Early in the pandemic, the U.S. Centers for Disease Control and Prevention recommended using only nasal swabs for diagnostic testing. It amended that guidance in April and said that oropharyngeal samples were allowed, too.
However, nasal swabs have more recently been shown to be the most accurate testing method, said Nam Tran, an associate clinical professor in UC Davis Health’s department of pathology and laboratory medicine. Tran oversees COVID-19 testing initiatives.
He referenced guidelines from May from the Infectious Disease Society of America that found nasopharyngeal swabs to be accurate in detecting COVID-19 97% of the time, compared to oral swabs at 56%. That’s why UC Davis Health continues to use nasopharyngeal swabs for testing.
“Under perfect conditions, that is still the sample that collects the highest quality of virus,” Tran said Thursday.
Weidhaas, with the testing company, said there were a variety of perspectives about the sensitivity of different swabs. The company’s decision to use oropharyngeal ones stemmed from “the infectious disease experts at the CDC and our own scientific validations, which showed oropharyngeal to be highly sensitive.”
As for inmate releases, Simas said CDCR cannot compel people to isolate upon their legally determined release date. People released from custody who have tested positive or been quarantined because of COVID-19 can complete their isolation in a state-provided hotel room.

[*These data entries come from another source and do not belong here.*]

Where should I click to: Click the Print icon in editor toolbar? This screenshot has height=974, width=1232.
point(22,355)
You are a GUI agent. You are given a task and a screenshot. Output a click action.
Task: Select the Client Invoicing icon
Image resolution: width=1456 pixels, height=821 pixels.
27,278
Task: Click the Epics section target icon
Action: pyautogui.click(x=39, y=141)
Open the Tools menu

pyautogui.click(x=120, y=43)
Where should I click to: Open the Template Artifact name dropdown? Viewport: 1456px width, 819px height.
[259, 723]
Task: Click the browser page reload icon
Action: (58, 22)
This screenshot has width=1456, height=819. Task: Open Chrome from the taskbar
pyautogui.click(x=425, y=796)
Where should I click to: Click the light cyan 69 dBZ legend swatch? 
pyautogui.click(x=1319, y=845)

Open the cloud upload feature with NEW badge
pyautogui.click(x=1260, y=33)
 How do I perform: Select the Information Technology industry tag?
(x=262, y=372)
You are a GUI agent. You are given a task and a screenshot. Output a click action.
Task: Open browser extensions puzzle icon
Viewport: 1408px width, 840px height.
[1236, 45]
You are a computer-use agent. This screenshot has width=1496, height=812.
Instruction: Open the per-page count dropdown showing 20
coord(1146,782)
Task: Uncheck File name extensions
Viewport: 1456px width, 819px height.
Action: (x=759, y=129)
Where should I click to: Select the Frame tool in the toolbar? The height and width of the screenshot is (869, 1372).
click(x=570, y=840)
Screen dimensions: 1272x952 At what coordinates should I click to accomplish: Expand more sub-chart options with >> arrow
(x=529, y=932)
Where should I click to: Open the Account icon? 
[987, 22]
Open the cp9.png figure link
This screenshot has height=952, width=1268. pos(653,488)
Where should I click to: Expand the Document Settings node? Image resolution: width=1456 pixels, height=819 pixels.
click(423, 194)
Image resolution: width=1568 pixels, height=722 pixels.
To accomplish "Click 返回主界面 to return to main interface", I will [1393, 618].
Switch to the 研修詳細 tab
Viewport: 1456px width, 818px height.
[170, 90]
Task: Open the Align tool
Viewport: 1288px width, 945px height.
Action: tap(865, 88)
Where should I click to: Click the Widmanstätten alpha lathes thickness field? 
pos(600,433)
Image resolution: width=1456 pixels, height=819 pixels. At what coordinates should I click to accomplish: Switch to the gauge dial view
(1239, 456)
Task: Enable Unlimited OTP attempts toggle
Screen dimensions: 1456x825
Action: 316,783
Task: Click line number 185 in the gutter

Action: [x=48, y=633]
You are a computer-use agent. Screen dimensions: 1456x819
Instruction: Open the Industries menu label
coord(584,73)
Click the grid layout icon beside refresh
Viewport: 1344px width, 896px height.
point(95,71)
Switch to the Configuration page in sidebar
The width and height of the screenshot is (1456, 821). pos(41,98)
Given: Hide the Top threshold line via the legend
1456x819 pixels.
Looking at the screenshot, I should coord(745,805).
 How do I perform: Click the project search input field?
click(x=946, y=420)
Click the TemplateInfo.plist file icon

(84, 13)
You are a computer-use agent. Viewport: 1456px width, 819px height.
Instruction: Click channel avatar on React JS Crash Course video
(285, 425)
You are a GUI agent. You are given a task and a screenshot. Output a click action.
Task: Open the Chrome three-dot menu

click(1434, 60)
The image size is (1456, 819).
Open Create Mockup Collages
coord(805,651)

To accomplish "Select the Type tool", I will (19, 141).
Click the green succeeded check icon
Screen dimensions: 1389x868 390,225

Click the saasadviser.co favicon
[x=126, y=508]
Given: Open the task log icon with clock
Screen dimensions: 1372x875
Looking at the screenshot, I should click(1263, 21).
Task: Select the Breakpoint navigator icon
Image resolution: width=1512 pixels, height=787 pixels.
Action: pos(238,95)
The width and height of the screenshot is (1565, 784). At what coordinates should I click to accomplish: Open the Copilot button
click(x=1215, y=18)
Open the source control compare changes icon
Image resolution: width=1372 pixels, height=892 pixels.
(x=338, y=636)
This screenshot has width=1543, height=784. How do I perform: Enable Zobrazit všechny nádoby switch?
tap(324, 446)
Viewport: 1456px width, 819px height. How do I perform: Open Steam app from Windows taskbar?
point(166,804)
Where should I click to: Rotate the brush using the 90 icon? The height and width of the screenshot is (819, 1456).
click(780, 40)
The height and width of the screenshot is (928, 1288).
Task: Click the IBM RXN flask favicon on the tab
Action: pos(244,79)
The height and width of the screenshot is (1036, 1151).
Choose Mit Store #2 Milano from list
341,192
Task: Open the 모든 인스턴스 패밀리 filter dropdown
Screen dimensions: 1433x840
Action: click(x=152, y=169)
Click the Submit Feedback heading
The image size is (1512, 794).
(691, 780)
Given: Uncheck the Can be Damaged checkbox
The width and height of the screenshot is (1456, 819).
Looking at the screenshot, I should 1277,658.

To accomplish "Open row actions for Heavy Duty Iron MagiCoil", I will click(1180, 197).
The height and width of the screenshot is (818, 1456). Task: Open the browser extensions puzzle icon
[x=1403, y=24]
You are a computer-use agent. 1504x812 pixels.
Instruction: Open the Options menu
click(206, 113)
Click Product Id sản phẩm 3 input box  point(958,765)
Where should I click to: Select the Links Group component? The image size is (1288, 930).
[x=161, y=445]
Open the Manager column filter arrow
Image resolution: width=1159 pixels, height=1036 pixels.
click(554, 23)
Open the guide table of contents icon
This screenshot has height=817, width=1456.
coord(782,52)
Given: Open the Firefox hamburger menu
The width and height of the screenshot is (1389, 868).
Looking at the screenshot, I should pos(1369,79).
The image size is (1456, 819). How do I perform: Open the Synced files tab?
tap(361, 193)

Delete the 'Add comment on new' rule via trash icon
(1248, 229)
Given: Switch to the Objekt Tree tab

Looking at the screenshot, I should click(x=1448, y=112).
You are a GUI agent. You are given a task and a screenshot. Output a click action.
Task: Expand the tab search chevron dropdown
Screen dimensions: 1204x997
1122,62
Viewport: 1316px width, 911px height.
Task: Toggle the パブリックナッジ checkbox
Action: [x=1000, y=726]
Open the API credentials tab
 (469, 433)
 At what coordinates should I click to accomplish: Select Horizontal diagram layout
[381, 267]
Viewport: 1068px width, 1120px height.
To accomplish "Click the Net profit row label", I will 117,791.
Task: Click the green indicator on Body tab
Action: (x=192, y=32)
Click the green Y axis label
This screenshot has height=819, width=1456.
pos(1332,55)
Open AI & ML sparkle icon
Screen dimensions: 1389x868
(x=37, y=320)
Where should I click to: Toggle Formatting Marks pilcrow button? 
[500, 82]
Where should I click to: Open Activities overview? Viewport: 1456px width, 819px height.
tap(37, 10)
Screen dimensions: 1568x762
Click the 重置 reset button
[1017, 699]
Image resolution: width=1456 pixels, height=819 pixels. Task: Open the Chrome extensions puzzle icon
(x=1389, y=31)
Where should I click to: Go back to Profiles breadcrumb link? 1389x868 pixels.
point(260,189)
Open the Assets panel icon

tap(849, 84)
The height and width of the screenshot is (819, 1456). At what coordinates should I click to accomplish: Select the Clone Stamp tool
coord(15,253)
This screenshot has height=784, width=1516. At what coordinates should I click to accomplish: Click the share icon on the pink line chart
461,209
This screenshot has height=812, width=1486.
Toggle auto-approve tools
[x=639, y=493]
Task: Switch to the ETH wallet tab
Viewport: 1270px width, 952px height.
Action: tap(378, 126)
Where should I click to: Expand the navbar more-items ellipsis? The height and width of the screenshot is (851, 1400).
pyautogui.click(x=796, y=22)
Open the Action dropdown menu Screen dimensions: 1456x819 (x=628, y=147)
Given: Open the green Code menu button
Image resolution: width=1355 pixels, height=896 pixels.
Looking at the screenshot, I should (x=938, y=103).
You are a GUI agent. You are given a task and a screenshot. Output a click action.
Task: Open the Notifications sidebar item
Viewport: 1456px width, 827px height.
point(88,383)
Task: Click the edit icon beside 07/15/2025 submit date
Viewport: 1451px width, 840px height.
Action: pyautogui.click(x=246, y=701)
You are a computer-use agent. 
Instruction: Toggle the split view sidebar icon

Regardless of whether the state was following the best science, the discrepancy in test results and the problematic methods county staff observed are still cause for concern, said David Teeter, chair of the Lassen County Board of Supervisors.
He said state health and prison officials needed to “clean up their act.”
“The poor testing procedures, poor quarantine and shelter-in-place regime for inmates and staff, and the lax release of inmates all create vectors for the spread of the virus,” Teeter told The Bee. “It also endangers my county’s economic health since CDCR is the major reservoir of COVID-19 in the region.”
Prison transfers ‘horribly botched’
The back and forth is also the latest in an ongoing rift between the rural, conservative county that has largely kept the virus at bay and officials in Sacramento whose decisions reportedly contributed to an outbreak that jeopardizes Lassen County’s reopening plan.
Tensions date to June when inmates in Lassen County began testing positive for COVID-19.
Inmates who were transferred from San Quentin State Prison, where the virus was circulating widely, brought the disease into the state facility, Lassen County officials said. State lawmakers in a hearing this month described the transfer to San Quentin as “horribly botched” and were highly critical of the CDCR’s transfer process that relied on tests that were weeks old.
While San Quentin is home to the largest current known incidence of COVID-19, California Correctional Center in Susanville has the third-largest active outbreak in the state, according to CDCR’s online dashboard. At least 498 people have tested positive, with 198 new confirmed cases in the past two weeks.
About one-in-seven California Correctional Center inmates in total have tested positive.
When the outbreak in the prison began, Lassen County had just three other COVD-19 positive residents and just 12 confirmed infections since the pandemic began. The number has since grown to 22 active cases, including the infected prison employees.
No deaths have been reported.
Originally built in 1963, California Correctional Center has four facilities and 18 conservation camps. It houses more than 3,000 minimum and medium-security inmates and serves as a gateway for training and placement into California’s prison wildfire program.
The state’s inmate firefighting program has since been imperiled, The Bee reported this month. Nearly one-third of the state’s 43 inmate fire camps were put on lockdown because of the prison outbreak. That meant only 30 of the state’s 77 inmate crews were available to fight a wildfire in the north state.